-- Data to use follows --

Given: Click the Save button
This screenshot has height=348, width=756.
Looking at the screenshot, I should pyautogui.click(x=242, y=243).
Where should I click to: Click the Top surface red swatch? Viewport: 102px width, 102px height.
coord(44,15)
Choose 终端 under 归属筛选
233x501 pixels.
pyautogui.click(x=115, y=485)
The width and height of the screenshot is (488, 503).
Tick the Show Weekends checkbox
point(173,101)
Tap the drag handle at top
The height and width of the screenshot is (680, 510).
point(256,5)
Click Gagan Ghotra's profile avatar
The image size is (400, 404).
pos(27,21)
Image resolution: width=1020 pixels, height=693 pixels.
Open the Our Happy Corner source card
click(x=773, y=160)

-- Data to use concluded --
-- Data to use follows --

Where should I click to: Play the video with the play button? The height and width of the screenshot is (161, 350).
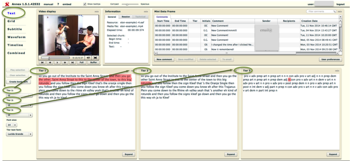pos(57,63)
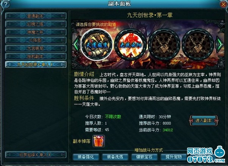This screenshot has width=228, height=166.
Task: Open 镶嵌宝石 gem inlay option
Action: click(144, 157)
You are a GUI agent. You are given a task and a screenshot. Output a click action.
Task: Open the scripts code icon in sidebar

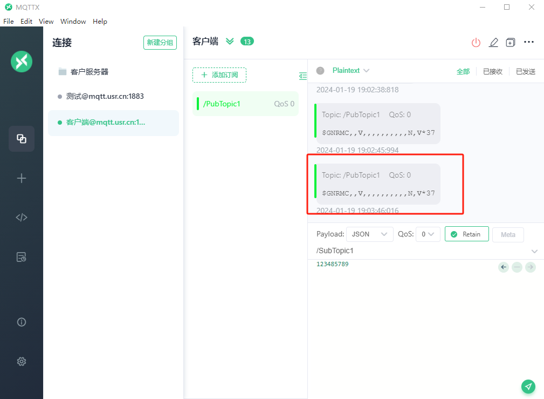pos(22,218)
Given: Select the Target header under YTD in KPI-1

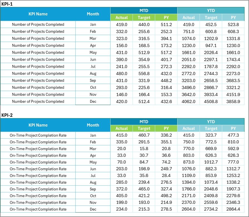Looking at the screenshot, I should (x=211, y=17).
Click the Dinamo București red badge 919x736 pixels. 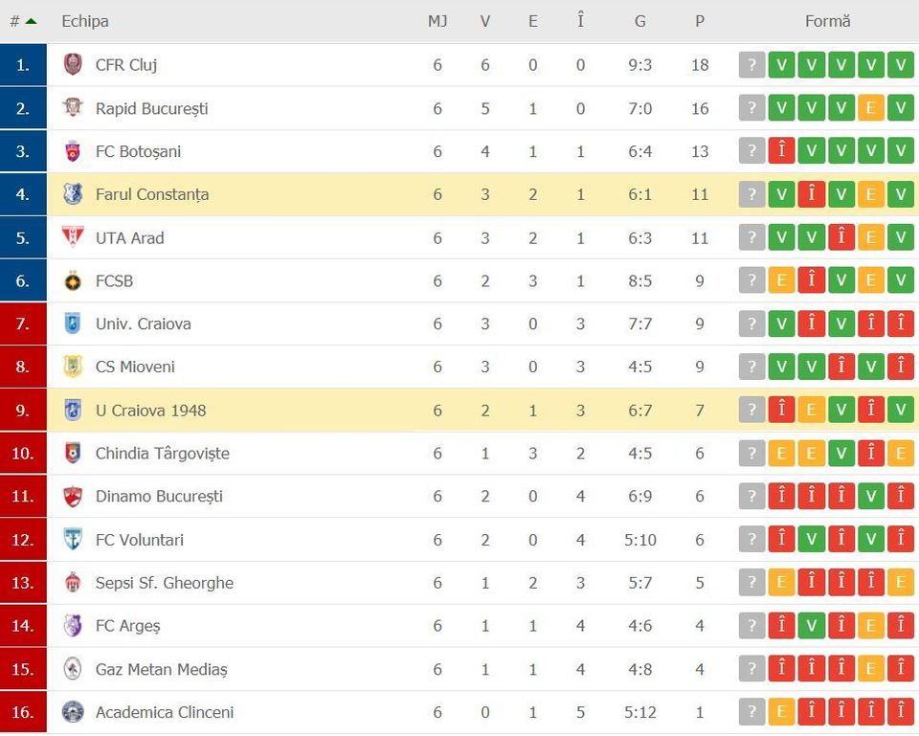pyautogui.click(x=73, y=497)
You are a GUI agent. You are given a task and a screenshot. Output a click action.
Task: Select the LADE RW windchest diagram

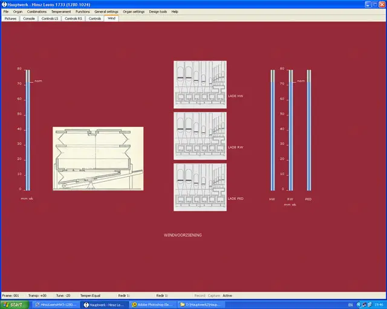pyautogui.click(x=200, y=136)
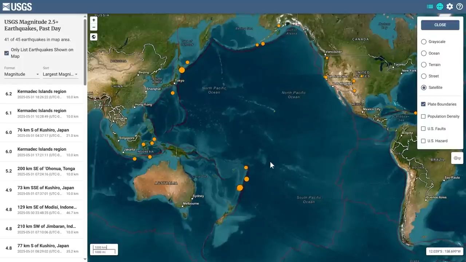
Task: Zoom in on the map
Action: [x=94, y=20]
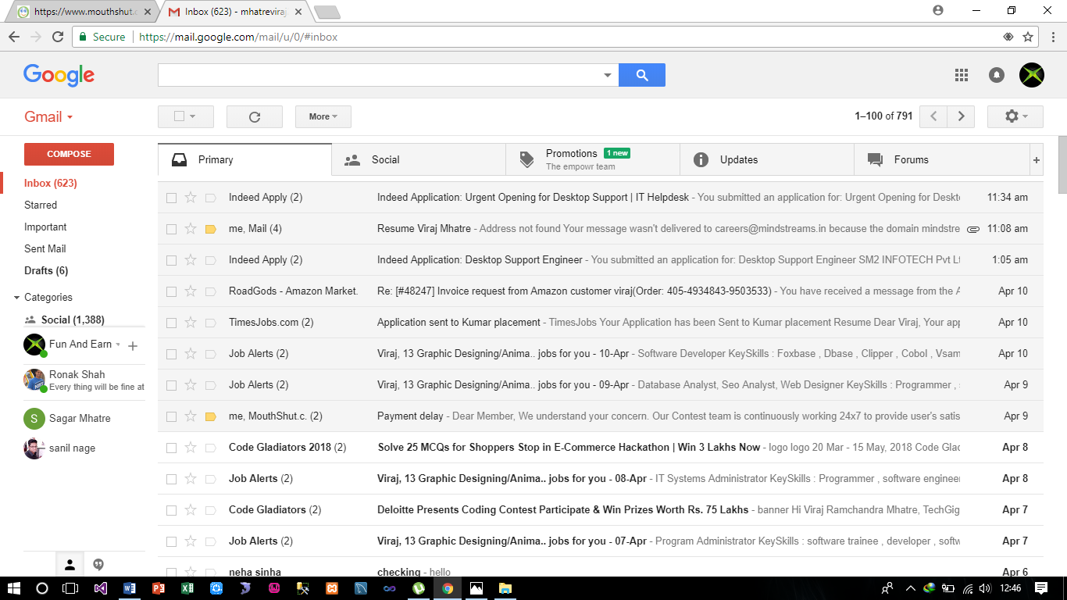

-- Data to use concluded --
-- Data to use follows --

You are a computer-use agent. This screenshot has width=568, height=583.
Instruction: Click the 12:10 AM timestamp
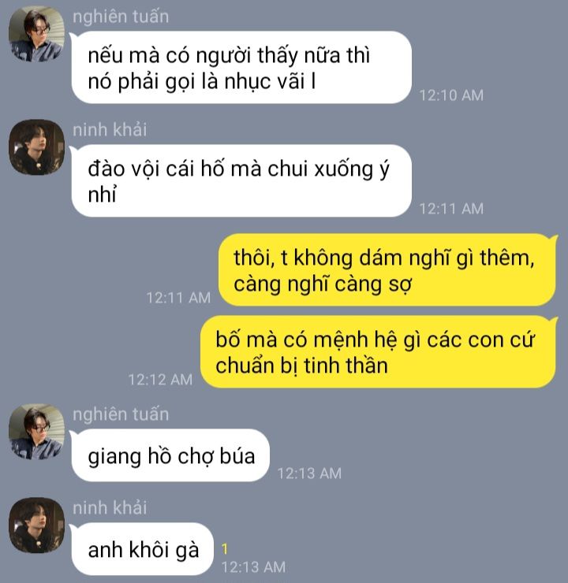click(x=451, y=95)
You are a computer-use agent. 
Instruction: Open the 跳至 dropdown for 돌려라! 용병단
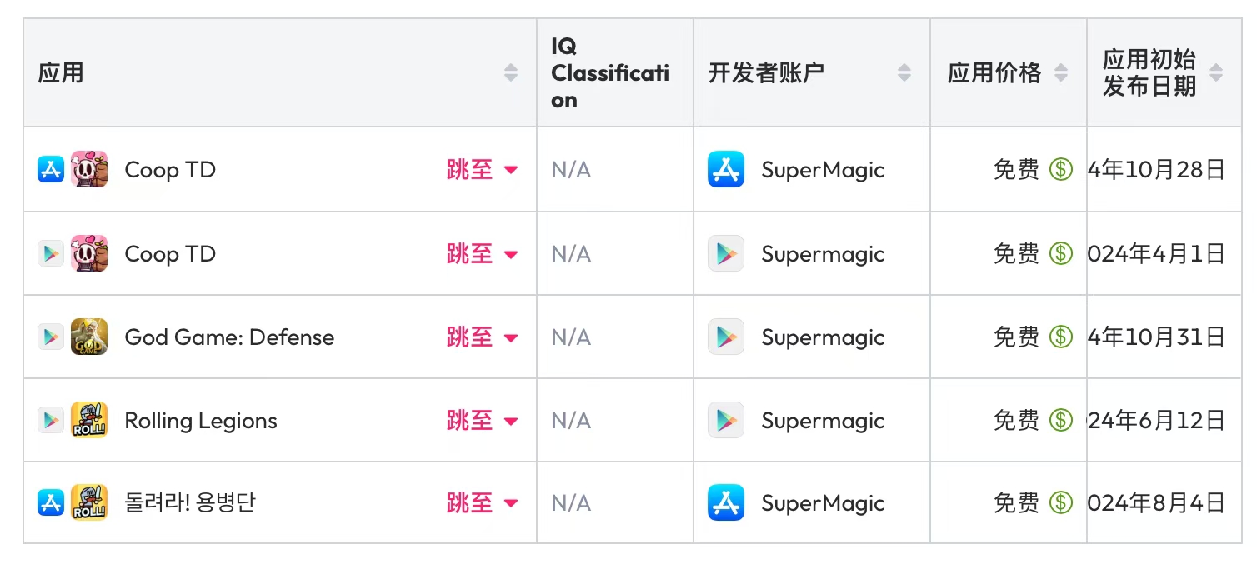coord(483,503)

-- Data to use concluded --

From the data above, copy each line that has the string "agent".

You are a GUI agent. You are given a task and a screenshot. Output a click action.
You are a GUI agent. You are given a task and a screenshot. Output a click action.
You are a computer-use agent. This screenshot has width=568, height=583.
You are a computer-use agent. 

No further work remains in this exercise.